**Reading passage:**
Goatboy, the Shoggoths, and the Thing That Wailed.

Jun 05, 2004 09:50

A dream and two rants, for your pleasure.

Night before last, I had a really strange dream.

I was in an old hotel, built to look like a castle (there is such a thing in my town, and it's cool). There was a renfair going on there, but some of the people really were what they were pretending to be. I was dressed normally, as me.

I was looking through the rooms for a friend of mine (nobody I know in real life) and I finally found her having sex with a goat-man in a side room. I don't have a thing for goat-men, but in the dream I was furiously jealous.

"I want one," I declared.

"That's Pan," a guy (the girl's boyfriend) said. "I set them up. He has a younger brother, you know. I could hook you up."

I told him to do so at once. In another room we found Pan's little brother. He was way younger than I had expeced -- about 17 -- and was wearing a backwards baseball hat over his little horns, and a baggy orange tee shirt. No pants, just furry black goat-legs. He was, despite this fashion disaster, very easy on the eyes -- curly dark hair, dark eyes, pretty mouth, smooth chest, little flippy goat-tail.

So we hung out. And he was pretentious, boorish, cocky, a little ignorant, and a bit of a dick. But the more I was around him, the cuter I thought he was.

Then a parade started, and we heard the music coming from outside. We looked out and there were the skanky bellydancers from the renfair leading the parade to the King and Queen, and getting prizes. I was livid with fury. They sucked so much. I explained to Pan, Jr. that I danced, and was much better, and he asked me to show him.

So I danced there in the hotel room, on the crappy hotel carpet, in an awkward skirt, and in uncomfortable shoes. I danced and danced to the music outside, and he watched.

"You know," he said. "You're dancing on crappy hotel carpet, in an awkward skirt, and in uncomfortable shoes. But I can see that you're really very good. Come with me and dance somewhere else. Without any of those things."

And, even though he was sort of a cock, I agreed to go with him. Because, hey, it's Pan's younger brother. He's got to be hiding something.

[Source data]
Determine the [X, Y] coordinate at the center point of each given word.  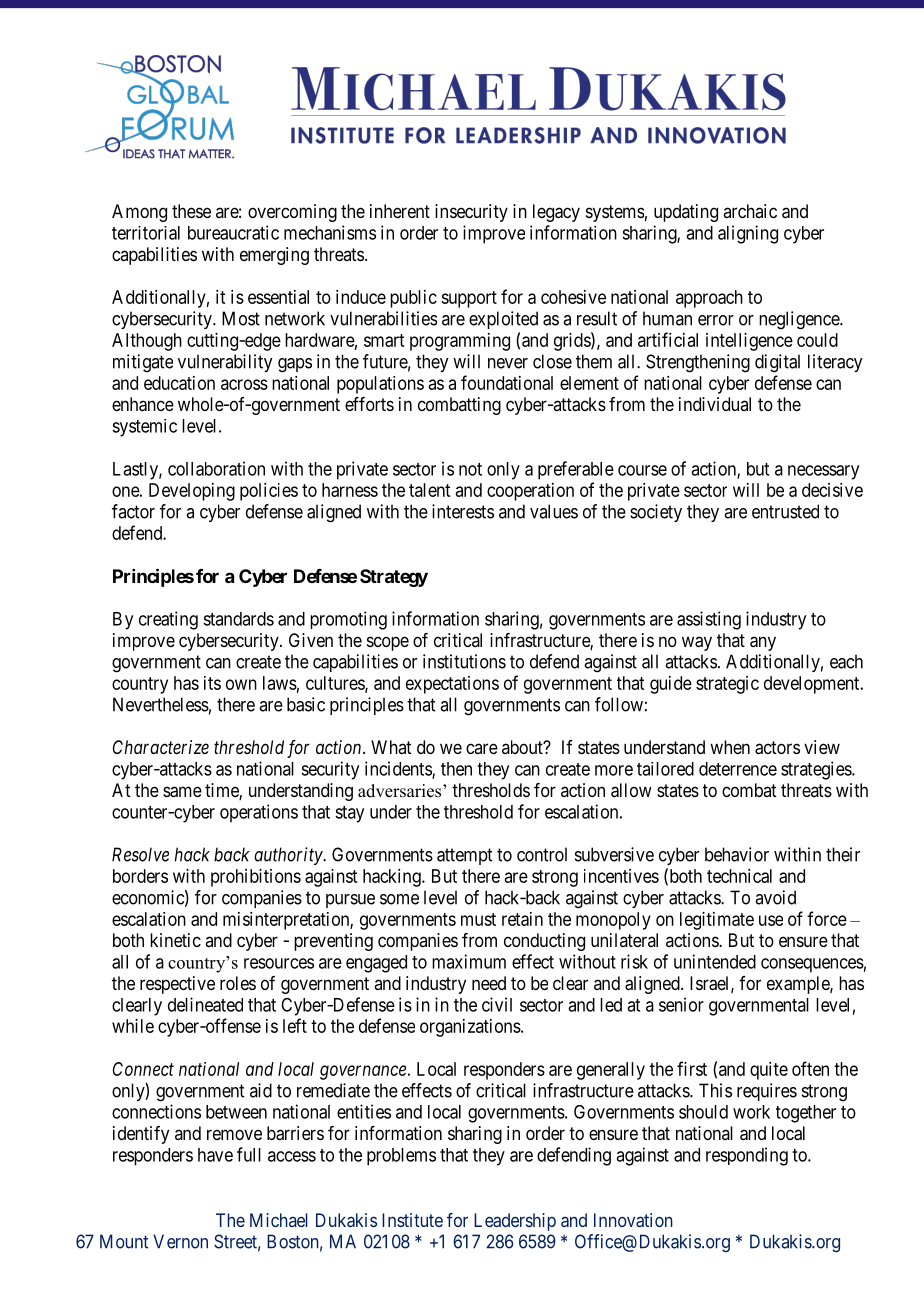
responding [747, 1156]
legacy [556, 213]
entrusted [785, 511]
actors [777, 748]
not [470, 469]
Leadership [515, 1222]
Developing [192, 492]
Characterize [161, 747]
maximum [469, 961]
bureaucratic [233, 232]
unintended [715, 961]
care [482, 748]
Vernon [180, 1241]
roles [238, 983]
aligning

**Your goal:** Can you write what follows in the dream post about Pan's younger brother, picking up right after its final line?

**Task response:**
We walked off to get better acquainted. I was scritching his flanks, which were really fuzzily soft. I woke up before anything improper could happen. This dream amuses me. I can't quite figure out what it means, but, hey. It was fun.

Anyway, dreams about goatboys aside, when I went to lunch the other day at the Olive Garden, it was great fun, but, oh, sweet Mary, there were three infants there, all at separate tables, all under the age of two.

The nearest began that cycle of banging on the table/shrieking/laughing/banging on the table. I only realized I was glaring like a blood-hungry predator cat when Duhddy reached over and frantically stifled the little fleshloaf, glancing nervously in my direction. This is funny because I was dressed and made up as cutely as ever I have been, and yet, the Stare Of Death still worked, perhaps all the more powerful coming from an attractive, breeding-age female.

The others were too far away to be affected by the Stare. So I had to endure their shrieking. They were, at one point, screaming back and forth to one another like miniature howler monkeys across the jungle canopy. The only one I could see (brat #3 being hidden behind a partition) belonged to one of two fat yuppie-turned-breeder whitebread cunts who were halfway through with their meal when we came in, and still took until about five minutes before we left to hike their hippo asses out the door (and we had a full meal, appetizers, entrees, desserts, so they were really dragging their swollen feet). Just before they left, they hauled out the infant and played with it (like jiggling chicken fat in a bag). They sat it on the table and generally waved it around. I don't know what they were trying to accomplish, but nobody was charmed. It shrieked hideously.

"Just think," Mom said. "27 years ago, you were a thing like that."

"Yes," I agreed. "I'm so sorry."

"Don't you want one?"

*baby at other table shrieks again*

"Mother Dear, my uterus just shriveled into a mummified husk, and my ovaries are gnawing through my fallopian tubes as we speak. Conception is now a physical impossibility."

She thought this was funny. Sometimes I do love my mother.

They left, leaving the last infant, which was seated behind a partition with the rest of its . . . family would be a strong word. There were four children and one adult. Who the Hell takes four kids to the Olive Garden? It's not Chuck E. Cheese's! Anyway, the woman wasn't keeping her snotlings under control (big surprise), and the infant was worse than the other two babies put together. It truly caused me to leap in my seat several times with its unholy screams. Nothing like an adrenaline surge at the dinner table to make you feel like you're going to puke your expensive lunch up.

"That baby sounds happy, though," my mother said.

"Mother, it sounds like a gut-wounded cat being dragged backwards across a chalkboard. In Hell."

"Yeah, I'm going to have to agree with her on this one," the waiter said. I could have kissed him. I apologized to him for having to listen to that crap all day, every day, and we left him a healthy tip. Then we left. Happy endings all around.

Last night was movie night (Troy).

This may seem like a non sequitur, but bear with me. For those of you who don't read H.P. Lovecraft, let me explain what a shoggoth is.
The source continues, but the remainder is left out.